— Compito —
Quali righe delle voci qui sotto contengono la parola "pixels"? Estraile tutte, una per riga.
═══ Dati forniti ═══
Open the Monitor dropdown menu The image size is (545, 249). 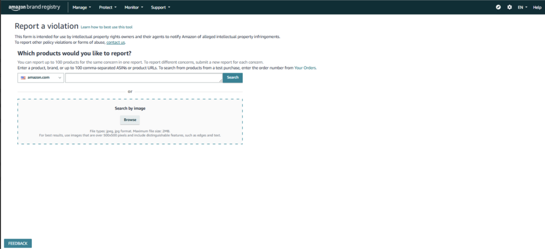point(134,7)
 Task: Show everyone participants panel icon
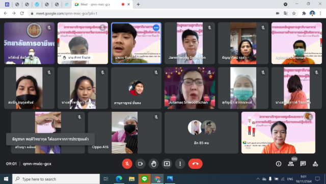tap(291, 164)
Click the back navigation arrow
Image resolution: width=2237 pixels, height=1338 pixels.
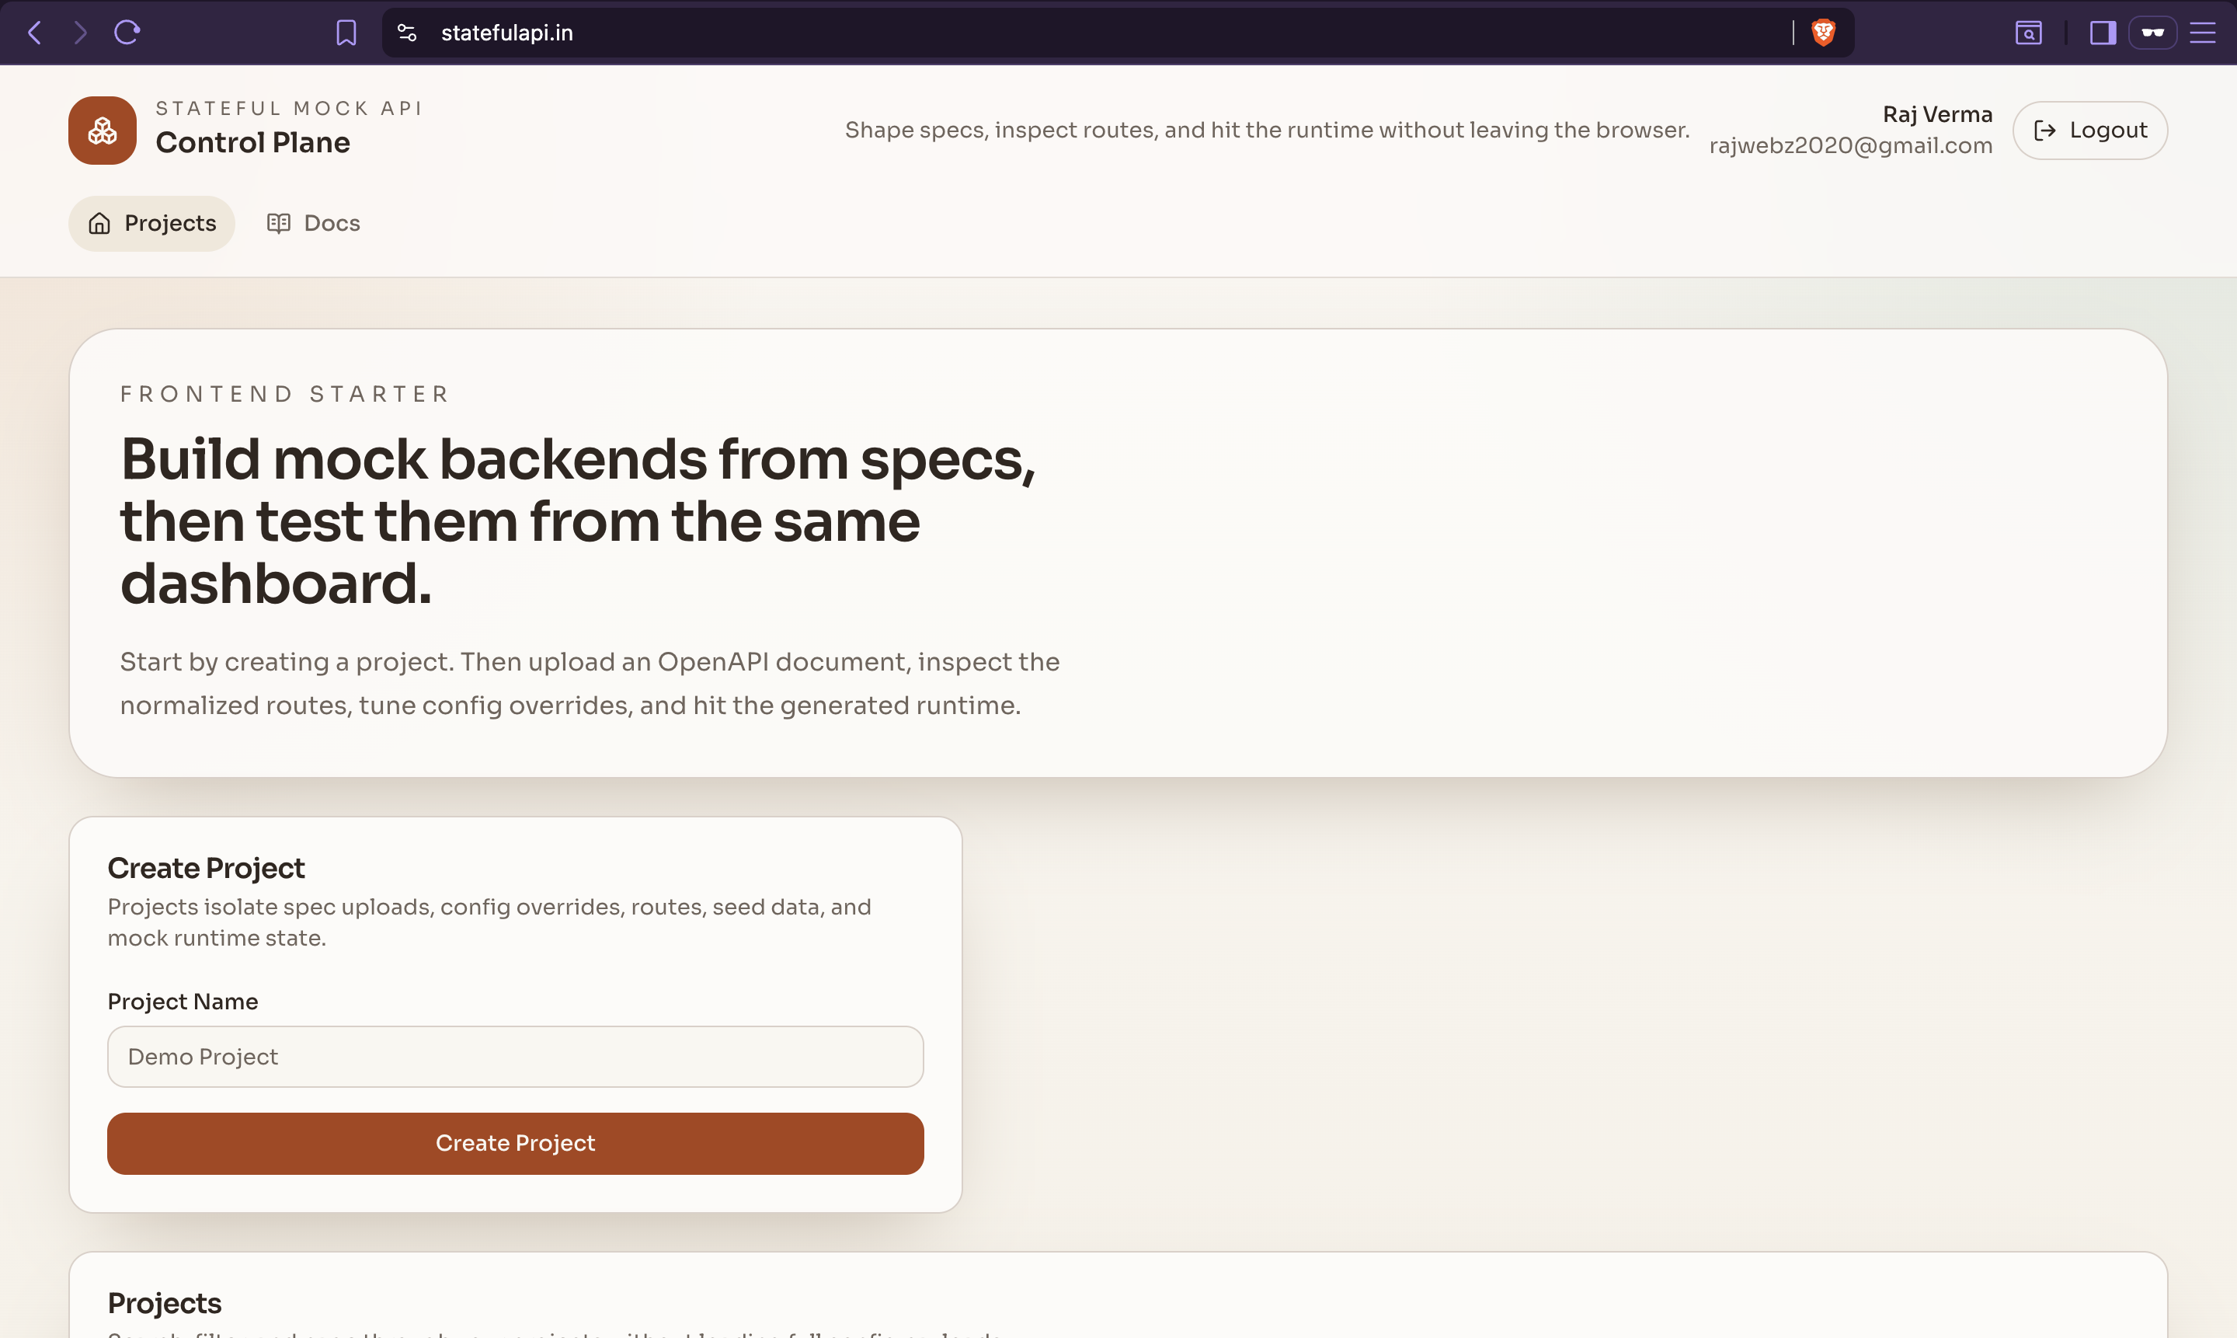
═══
— Risultato —
Image resolution: width=2237 pixels, height=1338 pixels.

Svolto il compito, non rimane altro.